Saat kemudian perawat mencoba memberikan bantuan dan memijat jantungnya, aku segera benar-benar tahu apa  yang terjadi. Tapi entahlah aku tetap tenang, mendekati perawat, menepis tangannya, dan meletakkan tanganku di atas dada suamiku, untuk pertama kalinya sepanjang sejarah hidupku, aku memijat jantung manusia, dan itu suamiku.
 Pijatan pertama, mulut suamiku terbuka, positif aku berpikir dia mencari udara, kedua tidak ada respon, ketiga, keempat, seterusnya tidak ada respon. Aku tidak tahu sampai kapan, aku berhenti, kemudian memandangnya, dan entah apa yang aku pikirkan. Saat menatap wajah tidurnya.
            Jam 8.10 menit dokter datang. Aku segera memanggil ibuku, aku bukan merasa tidak kuat mendengarkan apa yang akan disampaikan dokter, aku hanya merasa tidak mampu  bila harus menyampaikan kebenaran pada keluargaku. Dokter memeriksa, dan vonis itu datang.
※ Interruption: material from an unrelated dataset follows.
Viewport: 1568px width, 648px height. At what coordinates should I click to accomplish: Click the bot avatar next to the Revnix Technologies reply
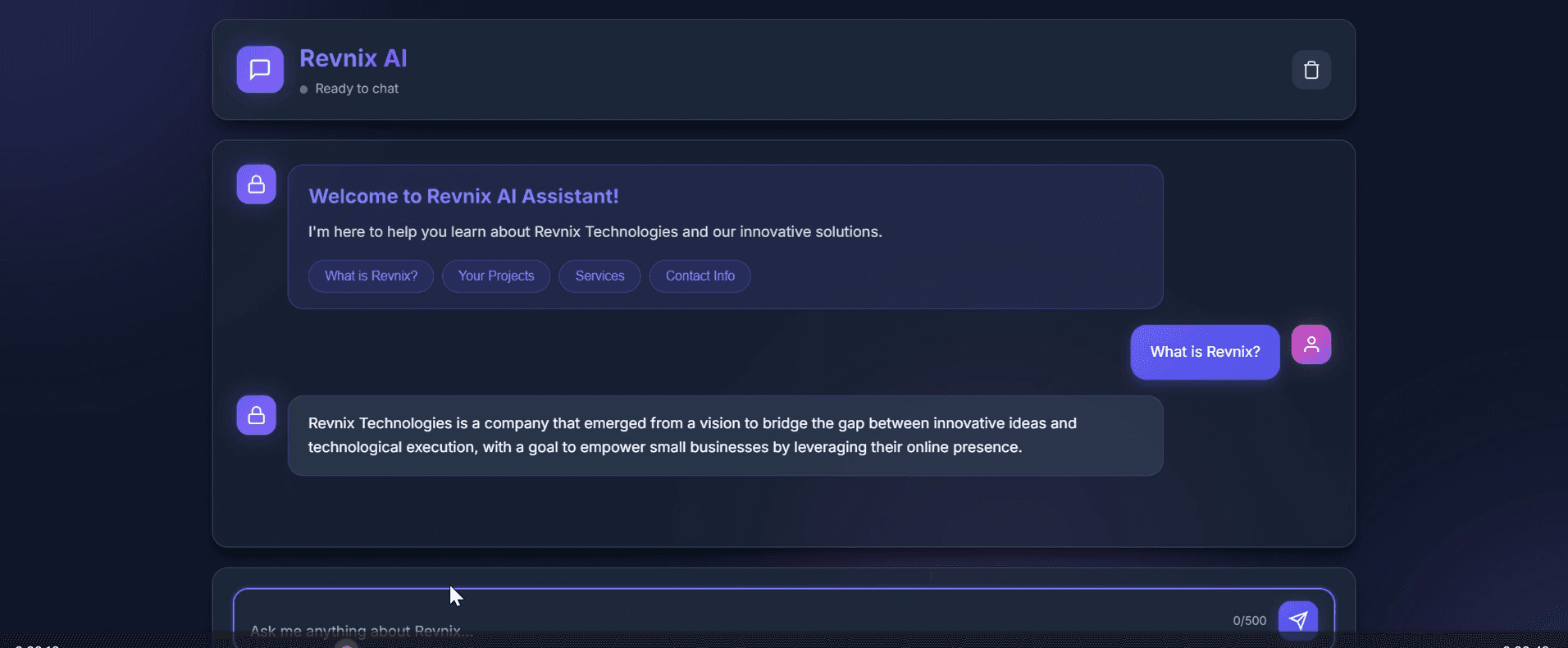pyautogui.click(x=256, y=415)
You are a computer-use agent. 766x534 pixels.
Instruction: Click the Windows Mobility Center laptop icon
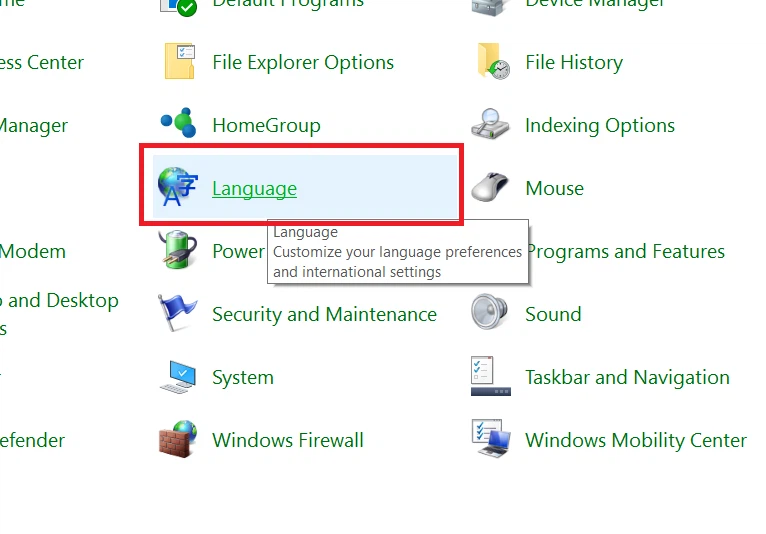(493, 440)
            “Ini sudah meninggal, dari di jalan tadi kayaknya,” entah apa yang aku pikirkan mendengar itu, entah…. Seingatku ibu menangis, entahlah, hanya aku tidak menangis. Segera yang aku ingat adalah pikiran bagaimana memberitahukan mertuaku. Otakku berpikir, saat perawat bertanya akan dibawa kemana, tenang aku menjawab alamat mertuaku, sambil terus berpikir bagaimana cara memberitahukannya. Dan aku sempat meminta ibu menanyakan administrasinya. Ya tangisan ibu berhenti, mungkin karena melihat aku tidak menangis.
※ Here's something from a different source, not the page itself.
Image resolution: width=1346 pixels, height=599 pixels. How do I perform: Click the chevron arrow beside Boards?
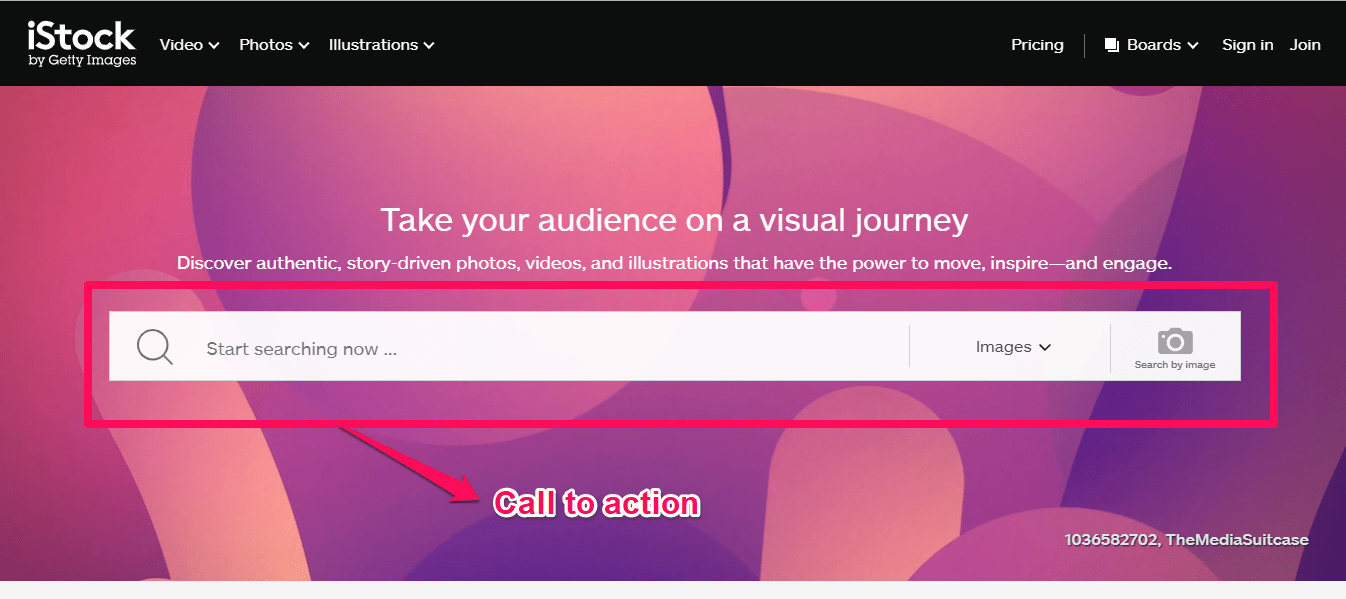(1192, 45)
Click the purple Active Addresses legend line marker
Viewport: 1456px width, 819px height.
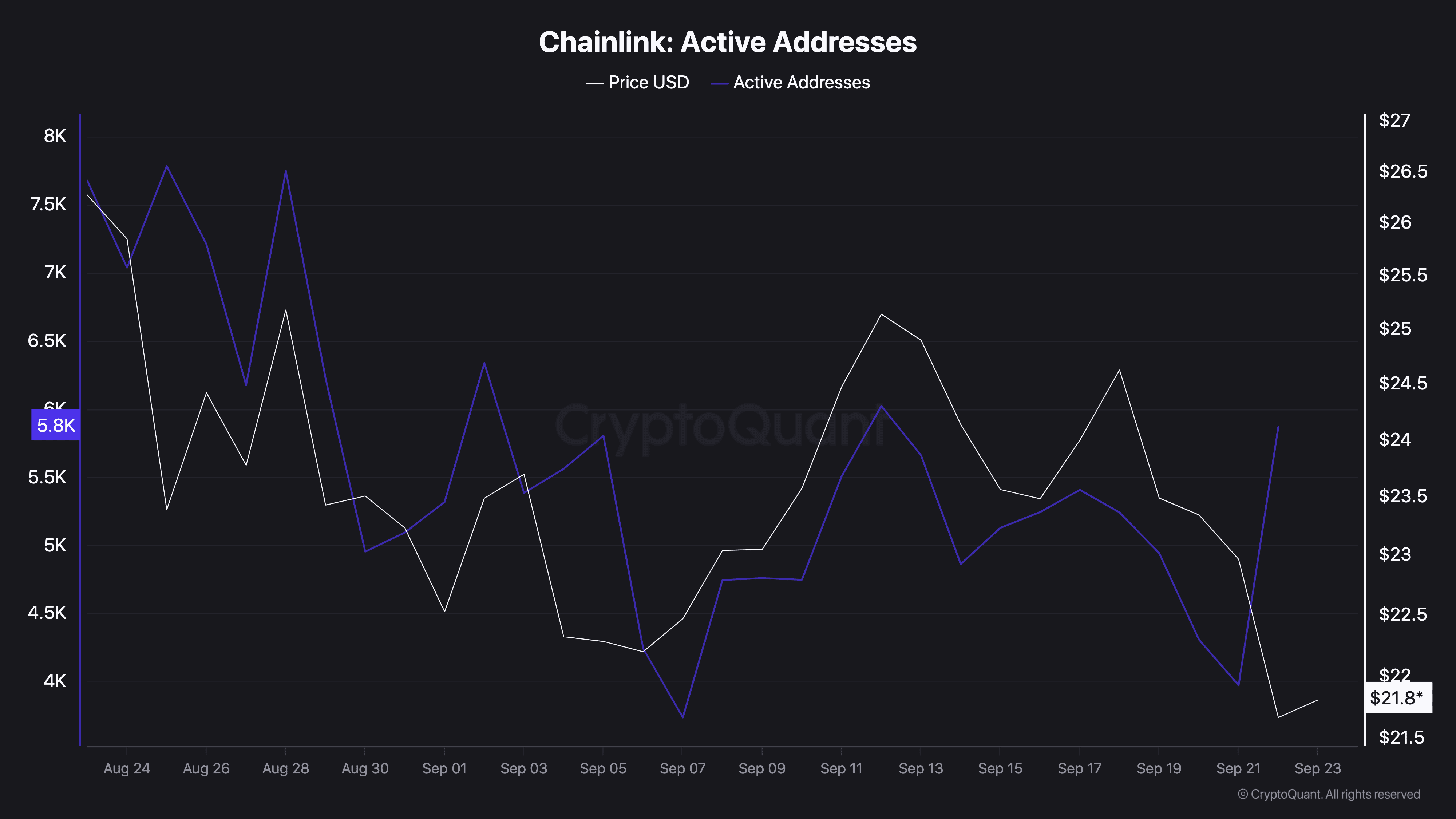click(719, 84)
            Aku segera berpikir memberitahukan lewat kakak ipar, tapi aku tiba-tiba kehilangan cara mencari nomor teleponnya. Segera aku menelepon rumah mertua, karena itu nomor yang kuhapal. Bapak menerima teleponku, setenang apapun aku bertanya nomor kak non, bapak sepertinya tahu kalau ada sesuatu, tiba-tiba bapak  yang masih mempunyai ingatan baik diusianya yang 79 tahun lupa nomor anaknya. 
Aku segera minta izin menutup telepon dan mencari nomor telpon di phonebook hp, ternyata ada. Aku segera nelepon kakak. Aku tidak ingat bagaimana kakak menjawab telponku, aku hanya ingat saat bilang “Kak, bang aka sakit,”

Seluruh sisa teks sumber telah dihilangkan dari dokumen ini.